→ Activity list
1. Answer these from the blog post about removing one's shell:
(a) How old was the writer at the time of the assault?
(b) Which relative did the writer go to the party with?
(c) Around what time did that relative say she was leaving?
2. Carry on the blog post about removing one's shell, starting right after its final sentence.
[[ Exercise text open ]]
Wednesday, November 10, 2010

Removing my shell.....

Warning: This is a very deep and emotional post!


One of the hardest things for me to do in life.....is TO REMOVE MY SHELL.

I am a guarded person! It's hard for me to let my guard down. It's not without good reason. It's because of many things..... I have been hurt and violated in ways that are unimaginable....

One thing that I never ever talk about ......
and I am shaking now even thinking about it is.....

Being sexually assaulted when I was 20 years old.....

I went to a party with my older cousin Tonya.....
We had been party hopping all night...

We ended up on what we call THE LOW END of the city....

I had a couple of drinks....nothing major, maybe 2 wine coolers or something and I was having a good time....

That night I thought I was the shit....I had just gotten my hair done, A symetrical bob, short on my left side, very long on the right, tapered in the back. I had on what I call the EN VOGUE dress, it was black, skin TIGHT, SHORT.............I had on the baddest peep toe pumps with a white bow in the back. I was FLAWLESS THAT NIGHT.....and I knew it.....AND SHOWED IT....
I was young and cocky....... I was getting a lot of action that night. Phone numbers were exchanged, dinner offers were made, and I knew DAMN WELL I WASN'T GONNA CALL OR GO OUT WITH ANYBODY BECAUSE I WAS ENGAGED TO BAPTISTE at the time and I had a little boy waiting for me at home.....BUT IT WAS FUN......GETTING ATTENTION........

My cousin Tonya had met up with a guy at the party and around 1:30 a.m she told me she was leaving with this guy.....and she asked me was I ok! I said yes, but I was really mad. How is this bitch gonna leave me at a party that I don't know anybody! She left and I stayed. At 2am....I noticed that the Male/female ratio in the party was off....It was more men than women and I felt a little uncomfortable.......so I called Baptiste and he didn't answer! I called my brother and he told me he was all the way up north and he could get there between a half hour to 45 minutes..... I DID NOT WANT TO WAIT THAT LONG, BECAUSE I FELT UNCOMFORTABLE......

I called my play brother Vertrell and he didn't answer... So I said FUCK IT....I am about to go to my car and drive home. I thought I was being very aware of my surroundings. When a guy walked up to me and asked me did I have any jumper cables......I felt funny, but I told him I did and began to walk over to my car, with my shoes in one hand and my keys in another. AS I got ready to stick my keys in the car to pop the trunk, a van sped up next to my car, and before I could yell, I was pulled in this van......
[[ Exercise text closed ]]
[[ Data excerpts open ]]
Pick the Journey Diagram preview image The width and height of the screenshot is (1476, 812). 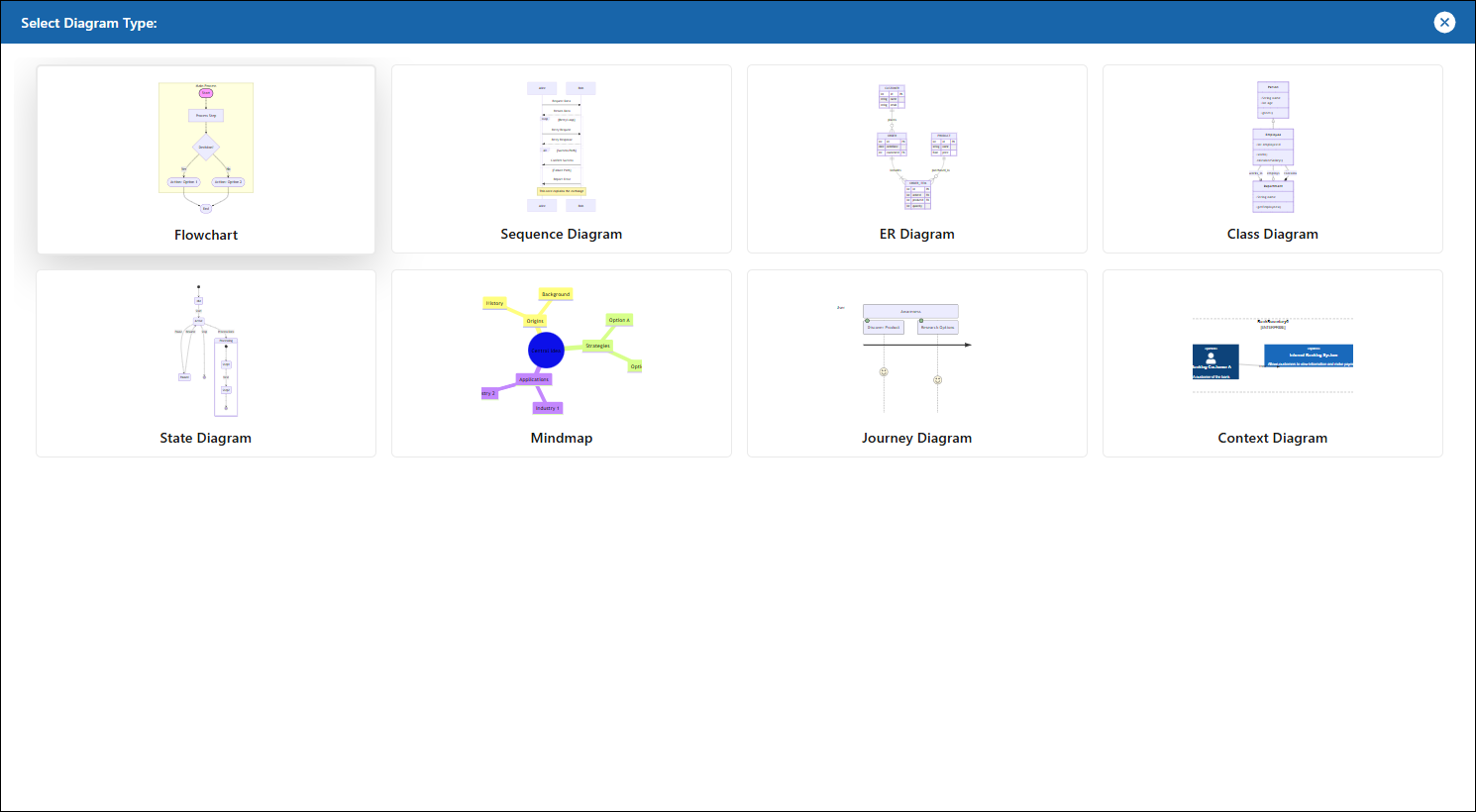[916, 351]
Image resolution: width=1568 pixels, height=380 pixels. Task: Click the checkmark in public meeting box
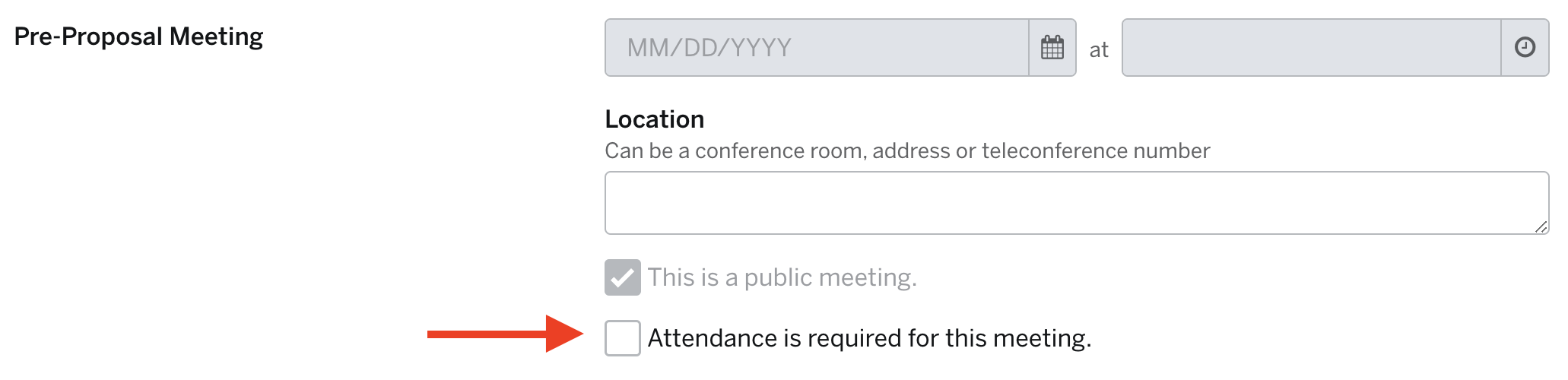pos(623,277)
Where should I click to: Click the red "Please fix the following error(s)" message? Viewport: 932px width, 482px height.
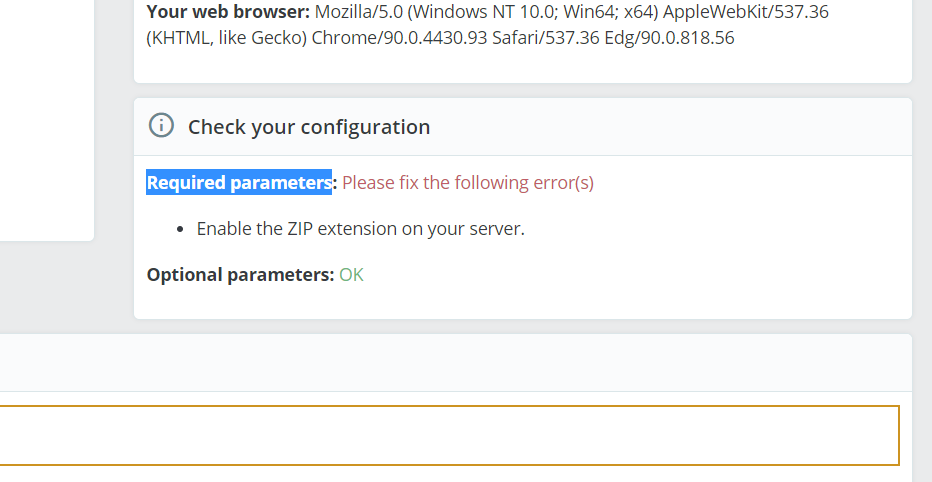[x=468, y=182]

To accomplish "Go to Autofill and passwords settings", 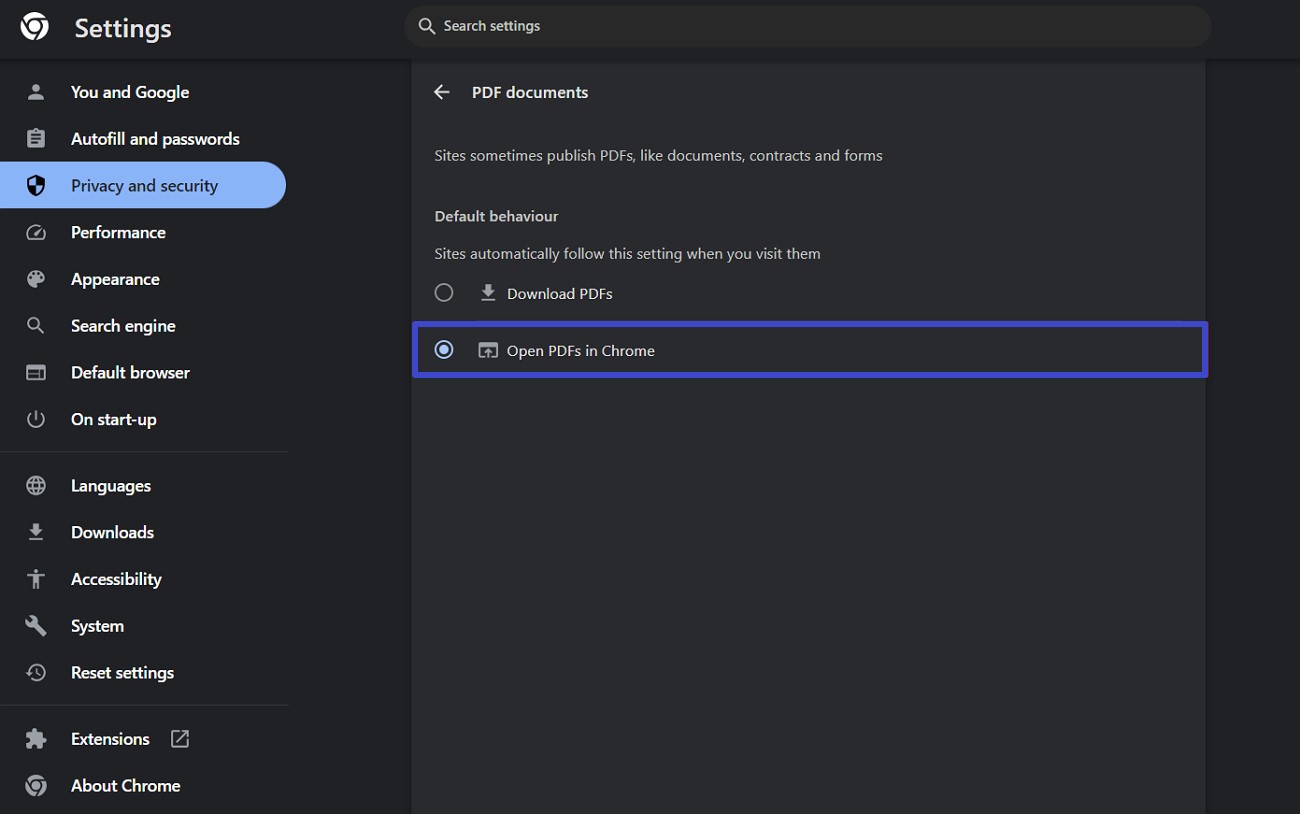I will [x=155, y=139].
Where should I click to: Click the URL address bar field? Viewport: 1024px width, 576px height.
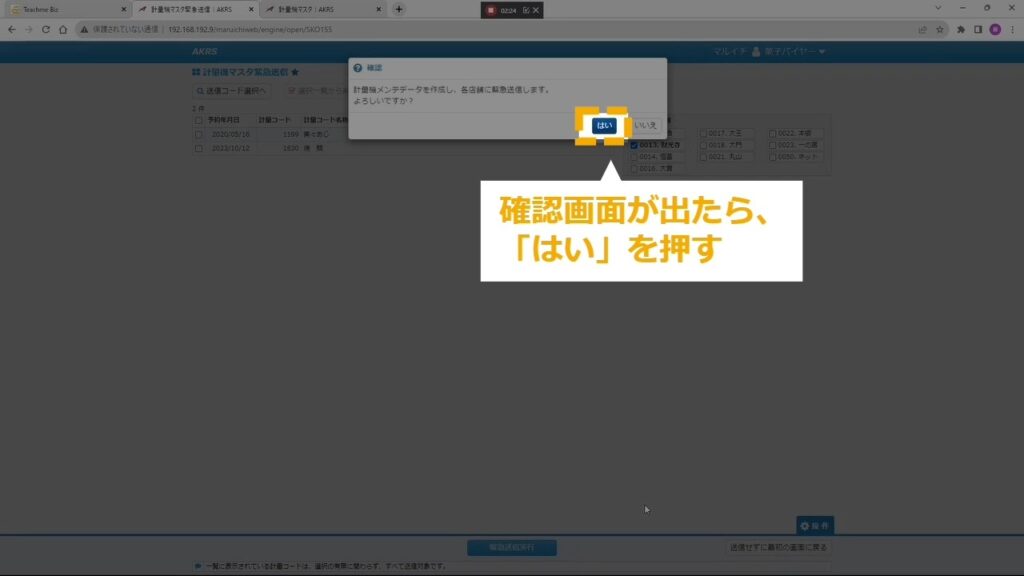500,30
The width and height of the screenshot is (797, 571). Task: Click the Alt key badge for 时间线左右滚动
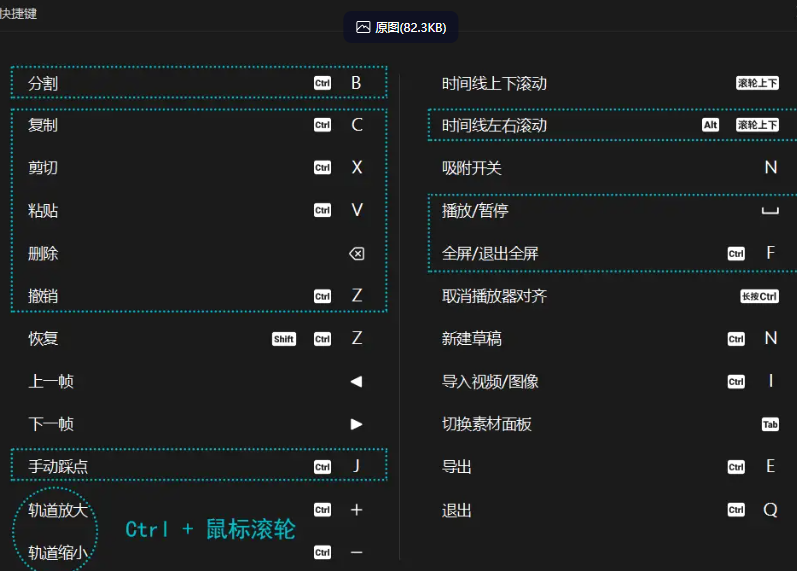[x=710, y=125]
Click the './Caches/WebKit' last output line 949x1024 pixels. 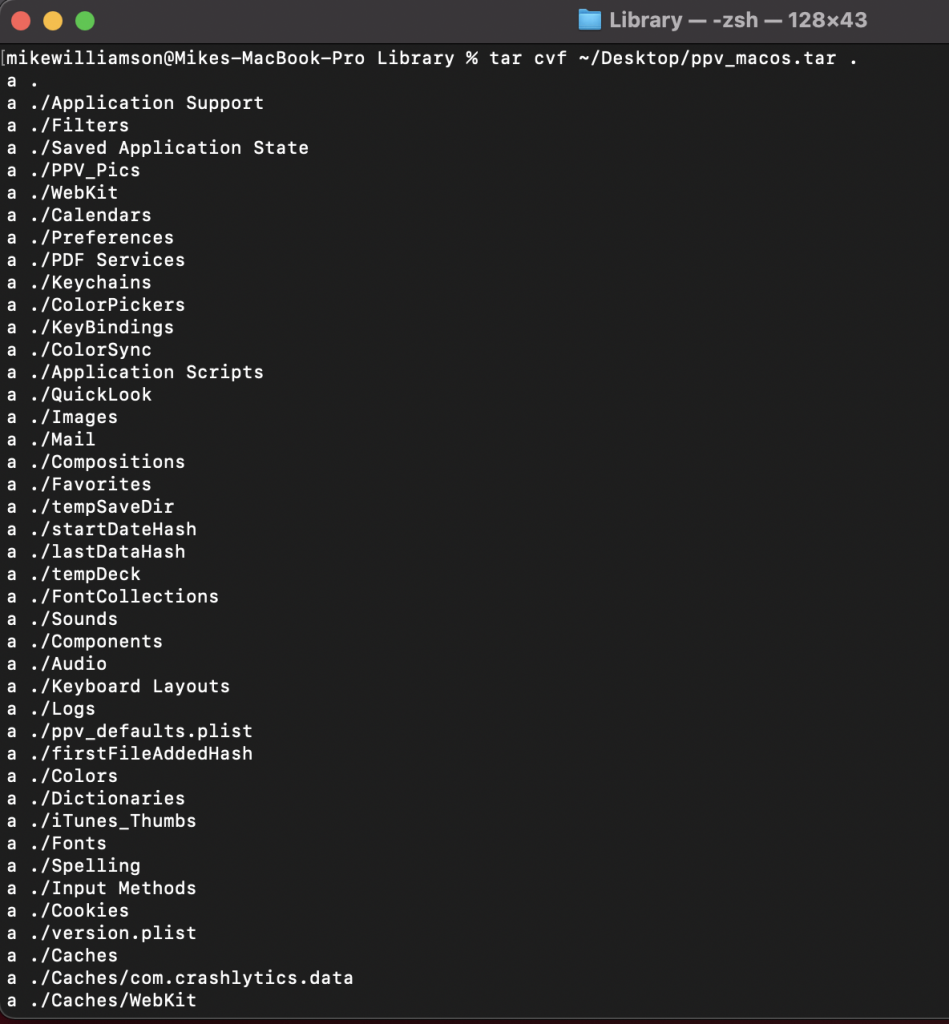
[[ Data excerpts closed ]]
→ Expected responses
1.
(a) 20 years old
(b) Older cousin Tonya
(c) Around 1:30 a.m.

2.
My clothes were ripped from my body and a knife was at my throat, and 3 men stood over me, my first instinct was to FIGHT and I did, I got the first guy right in his face, and began kicking, but it was useless against 3 guys, when I hit the floor, trying to hold on as hard as I could to my under wear, I felt the most horrible pain in my shoulder, I was being bit, by one of those animals. I still tried to fight in vain, and I was assaulted, I laid there for what felt like an eternity....During the rape, one of the men, kept saying "Let me make love to you Dana". I was HORRIFIED.....I did not know this man, I had NEVER EVER EVER EVER EVER in my life seen him. He was the guy that asked me for the cables, but before then I had never seen him. I just start praying .....I knew they were going to kill me, so I prayed for it to be quick......Yes I prayed fro death.....DEATH WAS BETTER than having 3 strange men violate my body.....I couldn't take it anymore, I was JUST NUMB AND READY TO DIE.... and I think I YELLED OUT "JUST FUCKING KILL ME"......they laughed....and one said, we don't want to kill you bitch.....we just wanted to FUCK! I still prayed to die....how could I face my family after what just happened to me...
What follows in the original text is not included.